## ACTIVITY
Please keep pictures out and return the lines below exactly, from the one holding "Given: Click the server" through the last, both included.

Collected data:
*** Begin section ***

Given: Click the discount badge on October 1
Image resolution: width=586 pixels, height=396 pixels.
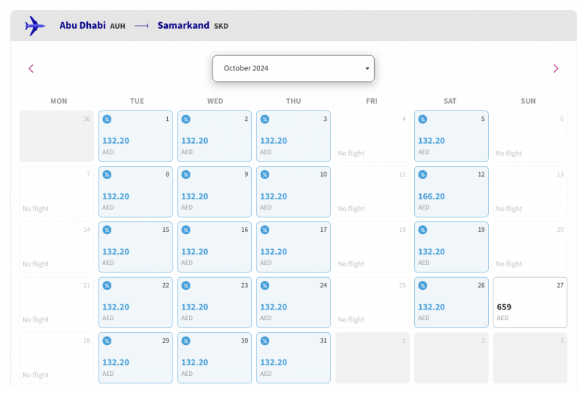Looking at the screenshot, I should pos(107,119).
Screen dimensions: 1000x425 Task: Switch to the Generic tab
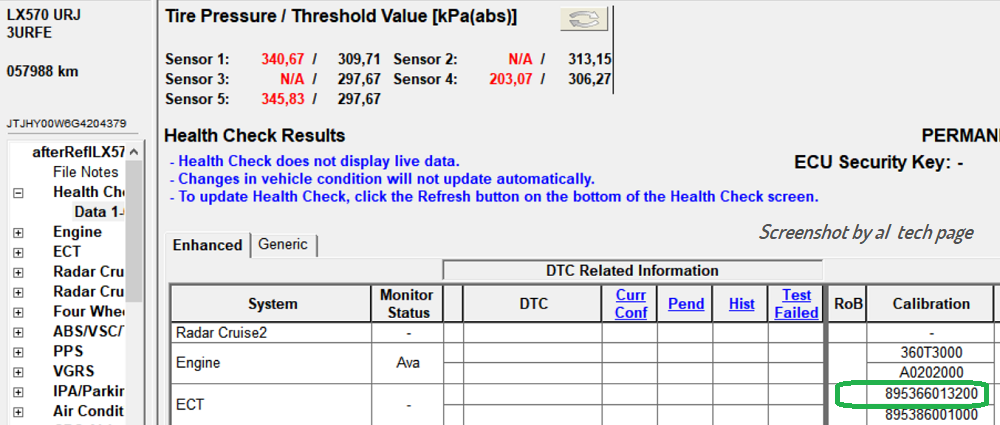[283, 244]
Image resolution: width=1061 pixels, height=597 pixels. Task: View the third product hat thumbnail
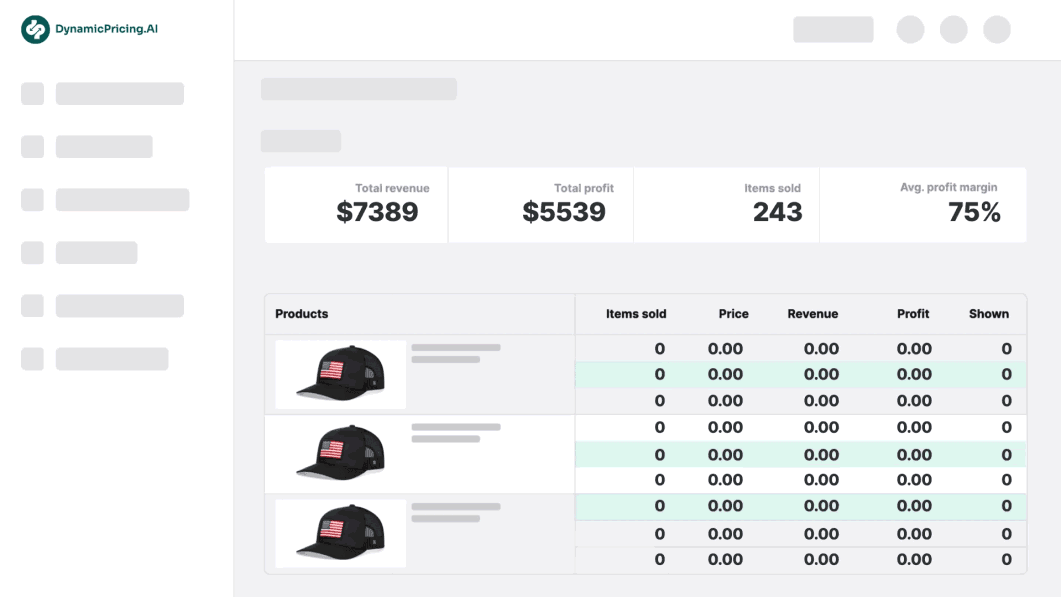[340, 534]
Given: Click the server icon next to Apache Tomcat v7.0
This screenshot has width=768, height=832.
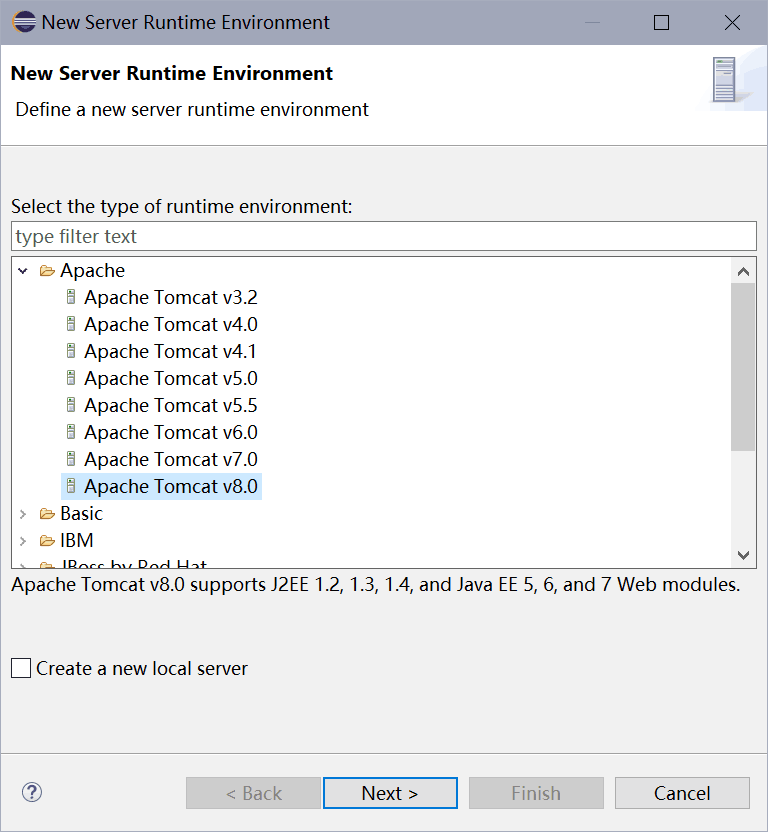Looking at the screenshot, I should coord(71,459).
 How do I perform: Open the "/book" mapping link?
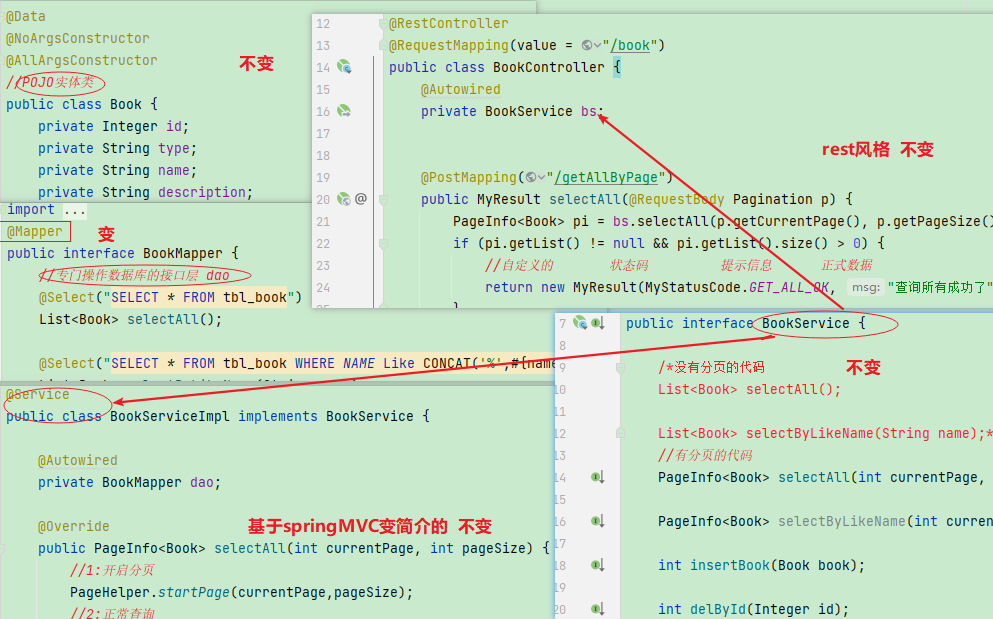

*** End section ***

## SOLUTION
Given: Click the server icon next to Apache Tomcat v7.0
This screenshot has width=768, height=832.
Looking at the screenshot, I should coord(71,459).
 How do I perform: Open the "/book" mapping link?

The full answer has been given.